What you have to do
Exactly the lines from the one containing "Click the pencil icon next to Tags" through the end of the records must be reproduced; leave out all pictures.

Dataset records
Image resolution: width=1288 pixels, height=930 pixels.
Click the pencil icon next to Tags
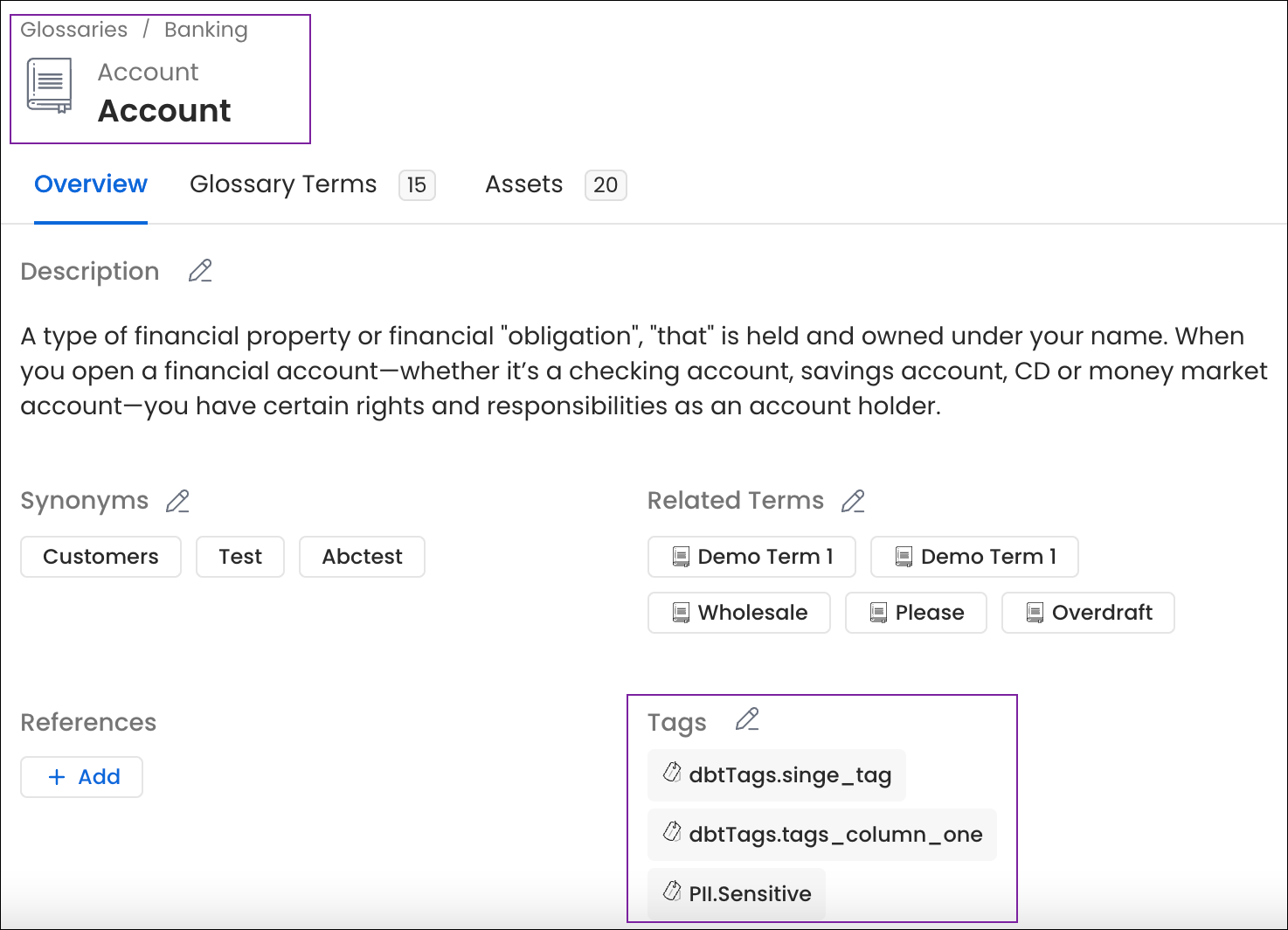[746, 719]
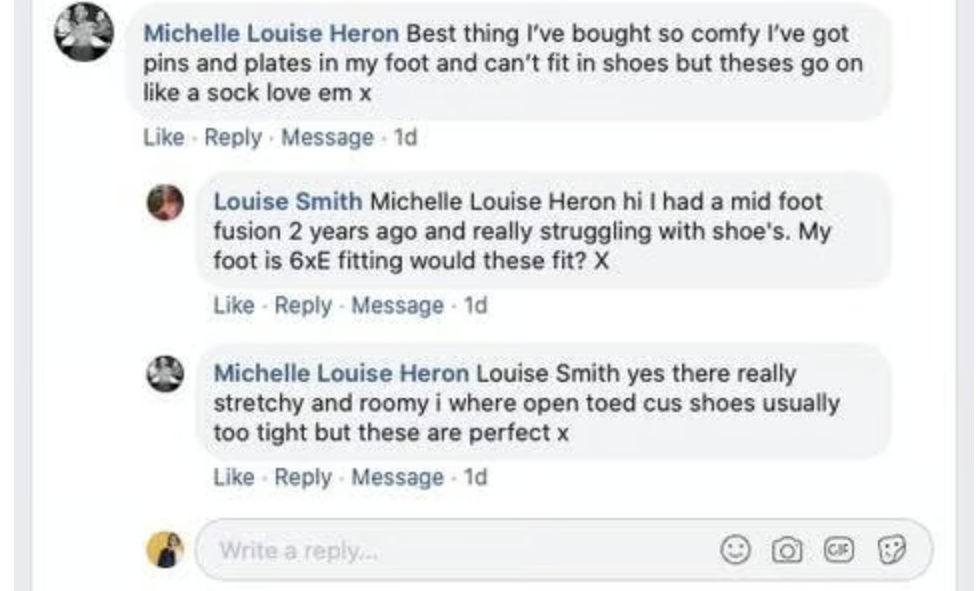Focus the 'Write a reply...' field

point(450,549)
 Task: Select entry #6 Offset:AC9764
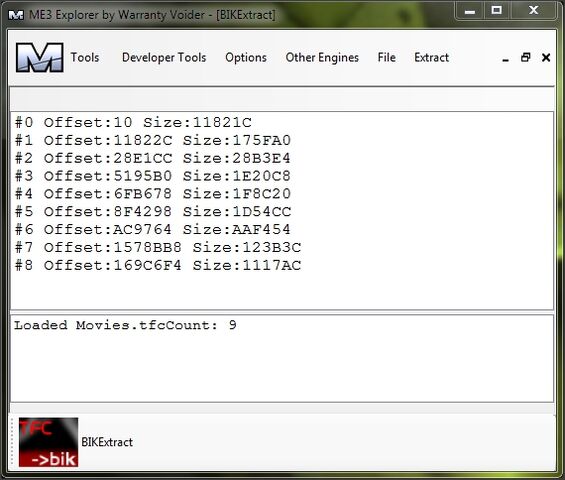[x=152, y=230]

Exercise response
Click the pencil icon next to Tags
[746, 719]
Focus the 'Write a reply...' field

point(450,549)
 Task: Select entry #6 Offset:AC9764
[x=152, y=230]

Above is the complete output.